The school board requested a financial evaluation of the consolidation plans after the Cherokee County Board of Commissioners rejected a plan from the school district to build and reorganize school facilities in the Murphy area. The five plans evaluated by AI were:
- Proposal A: A grades 6-12 consolidated school done in a single phase with additional renovations as proposed by school board member Jeff Tatham. This is the plan that was rejected on a 5-0 vote by the board of county commissioners.
- Proposal B: A comprehensive school consolidation done in three or more phases as proposed by school board member Steve Coleman.
- Proposal C: A phased school consolidation done in two major phases.
- Proposal D: A consolidated plan with shared athletics facilities done in three phases.
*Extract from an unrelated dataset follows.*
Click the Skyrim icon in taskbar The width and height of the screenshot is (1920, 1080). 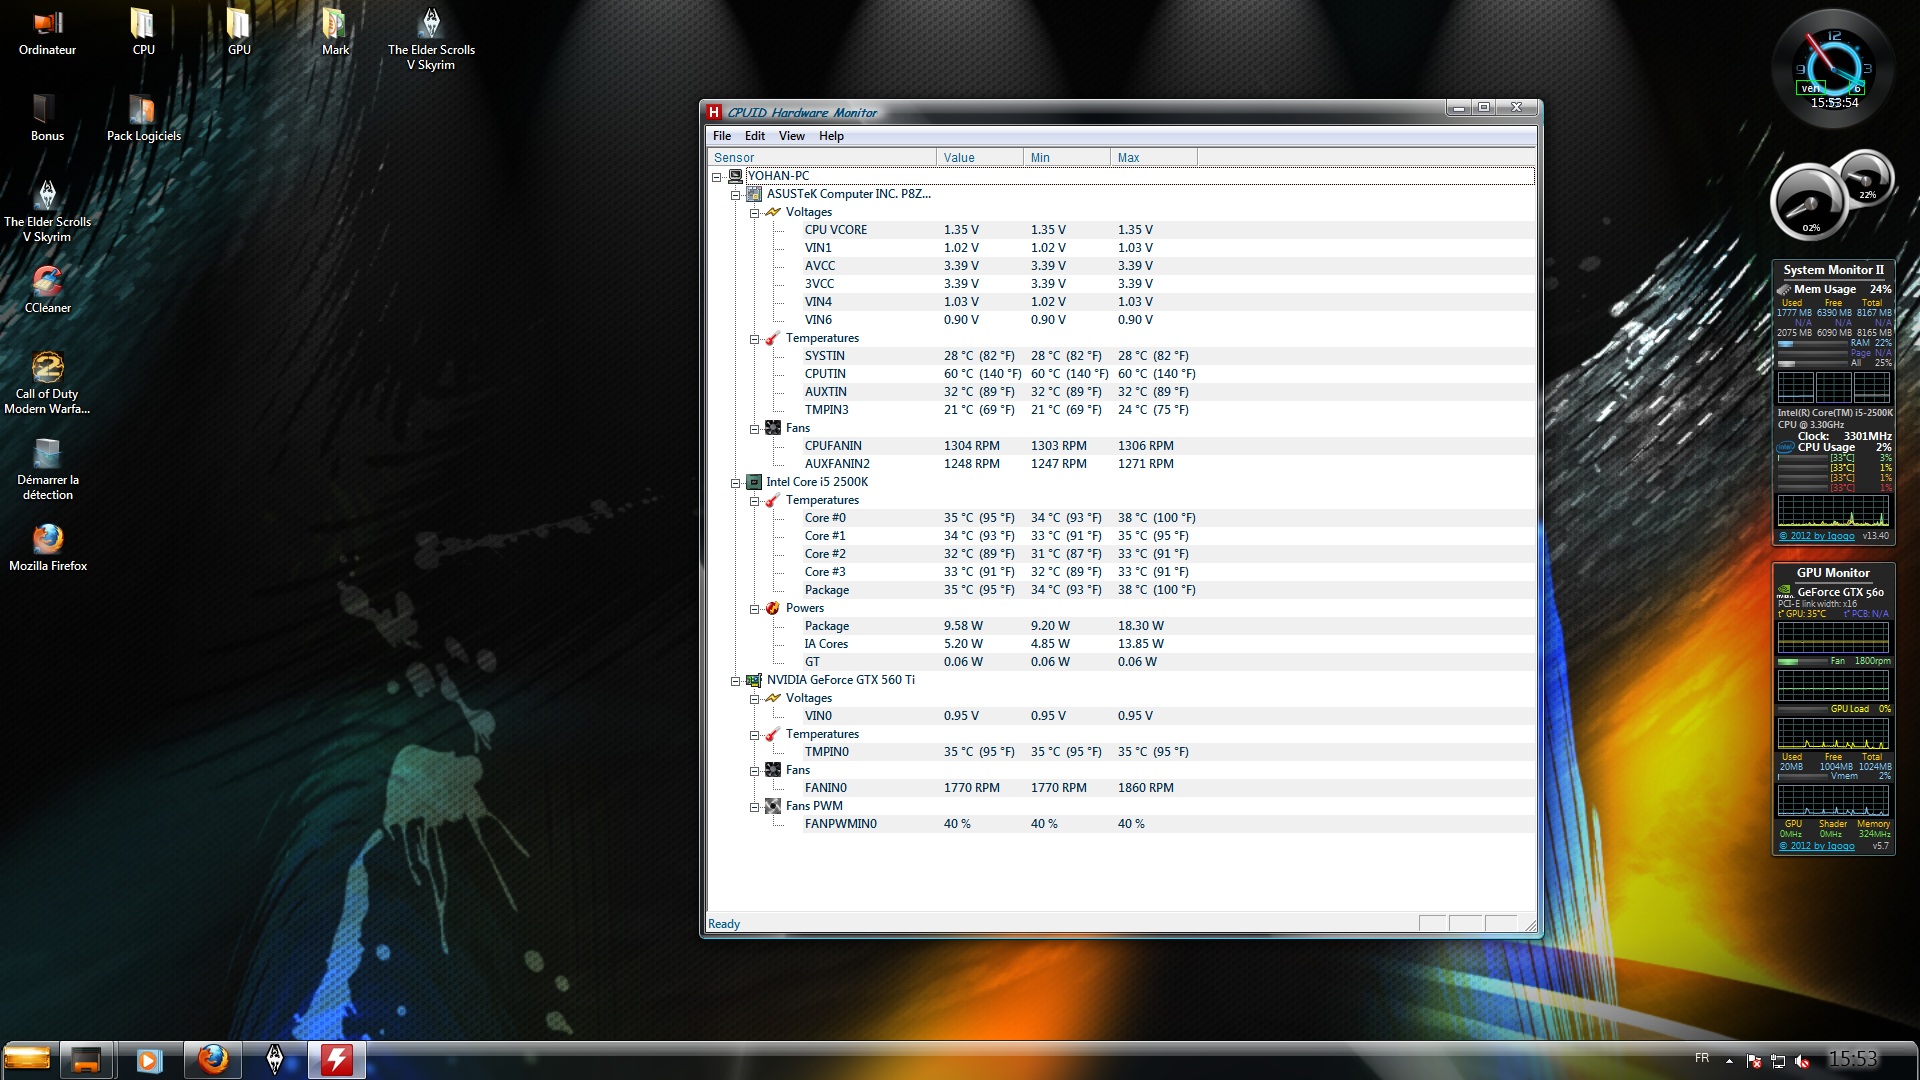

- Proposal E: A consolidated plan with shared athletics facilities and elementary schools.
Funding sources include needs-based state grants of $62 million for a high school and $52 million for a middle school, local matches of up to $3.1 million and debt service of loans needed to cover funding gaps.
The smallest funding gap would occur with Proposal A – the one rejected by county commissioners. It assumes one needs-based grant for a high school. The total cost would be $159.3 million, with a funding gap of $74.2 million.
The biggest funding gap comes from Coleman’s plan. The total cost would be $427.2 million in current dollars, assuming that the county would qualify for two needs-based grants, one for a high school and one for a middle school. The plan would have a funding gap of $280.5 million.
Proposal C would cost $215.1 million with a funding gap of $81.3 million. Proposal D would cost $261.5 million with a funding gap of $106.8 million. Proposal E would cost $381.6 million with a funding gap of $177.8 million.
The report includes disclaimers. “While this AI-generated analysis demonstrates strong internal consistency and provides a structured evaluation of the consolidation options … this is not a substitute for professional expertise.”
Parts of the report, including traffic and transportation analyses, would require detailed studies, it said. Financial projects should also be verified.